_Consegna_: Nel testo sulla leadership in Nokia, a che cosa paragona l'azienda Stephen Elop nel messaggio inviato ai dipendenti?

_Testo di riferimento_:
------------------------------
Nokia, la leadership (stupida e inefficace) che imperversa e la "community-ship" che manca


Si parla da un po’ di abbandonare certi modelli di governo delle aziende, basate sulla leadership del “macho” manager, ma le grandi aziende, e non solo quelle, continuano a perseguirli.

Un recente esempio, di cui seguiremo gli sviluppi, viene dalla Nokia.
Il sole24ore ha riportato ieri la notizia di un memorandum del CEO Stephen Elop inviato ai dipendenti .
Elop è giunto in quella posizione qualche mese fa, reclutato da Microsoft, per porre rimedio ai problemi dell’azienda finlandese: perdite di quote di mercato nella fascia alta, causati dall’avanzata dell’Iphone di Apple, erosione nella fascia bassa, dovuta ai cinesi.
L’immagine che ha usato nel suo messaggio è semplice ed efficace, paragonando Nokia ad una piattaforma petrolifera del Mare del Nord che brucia per un incendio. Chi ci lavora, per salvarsi, deve fare ciò che non avrebbe mai pensato di fare: gettarsi nell’acqua gelida.
Il messaggio è chiaro e richiama in maniera forte la necessità di cambiare totalmente atteggiamento. Vista la situazione, l’analisi e il richiamo sono corretti, anche doverosi.
Che strade intende percorrere Elop per realizare questo “lancio nell’acqua gelida”?
Solo domani, 11 Febbraio, svelerà i suoi piani a Londra alla comunità degli investitori, ma già questa sua intenzione fa capire molte cose


Nokia impiega più di 123.000 persone, immagino tutte, o una buona parte, utili se non indispensabili per far andare avanti l’azienda. Se lo sono, ognuno di loro avrà la sua testa, la sua sensibilità, la sua intelligenza, insomma la sua identità, dunque non saranno robot che attendono di essere programmati. Elop pensa di far tutto da solo con il “suo” piano? Basteranno i cinque, otto, venti top manager che intende sostituire con persone, a suo giudizio, più adatte a realizzarlo? E gli altri 123.000, con tutta la buona volontà e intenzione di eseguire, saranno in grado di farlo nel dettaglio, se dettagliato sarà il piano?
Ma supponiamo anche che tale piano sia fatto benissimo, che spieghi ogni comportamento da tenere nei minimi particolari, quanto ci vorrà per renderlo disponibile e attuarlo su un’organizzazione di più di centomila persone sparsa nei quattro angoli della terra? Due anni? Tre? E nel frattempo il mercato e i concorrenti aspetteranno che Nokia abbia terminato il processo? E la Nokia stessa potrà fermarsi per realizzare tale piano?
Non penso.
Ecco allora che appare evidente l’importanza di vedere l’organizzazione non come un hardware a cui fornire un software, e il top managment “sviluppatore di tale codice”, ma un organismo con proprie energie che va aiutato a esprimerle nella giusta direzione, dunque un management a “supporto” di essa.
Non è questione che riguarda l’etica, la democrazia o caritatevoli principi di rispetto degli altri, è semplicemente questione di efficacia. La metafora di governo come "comando e controllo" è morta e sepolta. Andava bene per organizzazioni a cui si chiedeva di fare e non anche di pensare, come è sempre più necessario oggi. Era adeguata quando i tempi erano lenti, le mosse del mercato e dei concorrenti prevedibili, i prodotti e servizi banali, semplici da realizzare.
------------------------------
_Elenco dei dati_:

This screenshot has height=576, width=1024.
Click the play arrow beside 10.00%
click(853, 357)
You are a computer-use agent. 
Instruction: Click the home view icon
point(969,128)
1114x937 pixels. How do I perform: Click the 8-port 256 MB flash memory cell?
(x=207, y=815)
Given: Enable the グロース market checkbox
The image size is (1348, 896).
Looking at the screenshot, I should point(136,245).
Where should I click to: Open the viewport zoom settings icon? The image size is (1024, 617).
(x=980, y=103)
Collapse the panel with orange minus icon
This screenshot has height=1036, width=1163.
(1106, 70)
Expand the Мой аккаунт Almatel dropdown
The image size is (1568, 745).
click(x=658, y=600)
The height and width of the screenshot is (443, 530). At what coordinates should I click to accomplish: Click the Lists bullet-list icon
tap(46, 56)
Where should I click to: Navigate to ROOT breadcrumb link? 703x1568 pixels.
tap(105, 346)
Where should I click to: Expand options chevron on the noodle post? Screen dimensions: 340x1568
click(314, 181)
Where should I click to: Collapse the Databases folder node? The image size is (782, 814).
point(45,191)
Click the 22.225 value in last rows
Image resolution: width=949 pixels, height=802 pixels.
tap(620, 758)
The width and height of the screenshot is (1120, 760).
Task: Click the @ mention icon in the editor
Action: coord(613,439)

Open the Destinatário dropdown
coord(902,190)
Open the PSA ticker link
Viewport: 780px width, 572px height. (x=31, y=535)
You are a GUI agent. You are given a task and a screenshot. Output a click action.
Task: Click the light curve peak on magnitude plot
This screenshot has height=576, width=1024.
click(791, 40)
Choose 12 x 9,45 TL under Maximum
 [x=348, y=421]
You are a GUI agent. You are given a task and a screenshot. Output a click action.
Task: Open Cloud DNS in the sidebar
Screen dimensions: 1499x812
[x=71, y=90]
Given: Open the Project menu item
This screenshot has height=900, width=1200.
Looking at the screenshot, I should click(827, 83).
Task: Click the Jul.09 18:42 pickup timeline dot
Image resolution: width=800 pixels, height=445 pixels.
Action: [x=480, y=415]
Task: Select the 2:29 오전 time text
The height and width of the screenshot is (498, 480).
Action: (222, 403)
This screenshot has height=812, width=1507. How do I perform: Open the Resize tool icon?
------------------------------
_Soluzione_: A una piattaforma petrolifera del Mare del Nord che brucia per un incendio.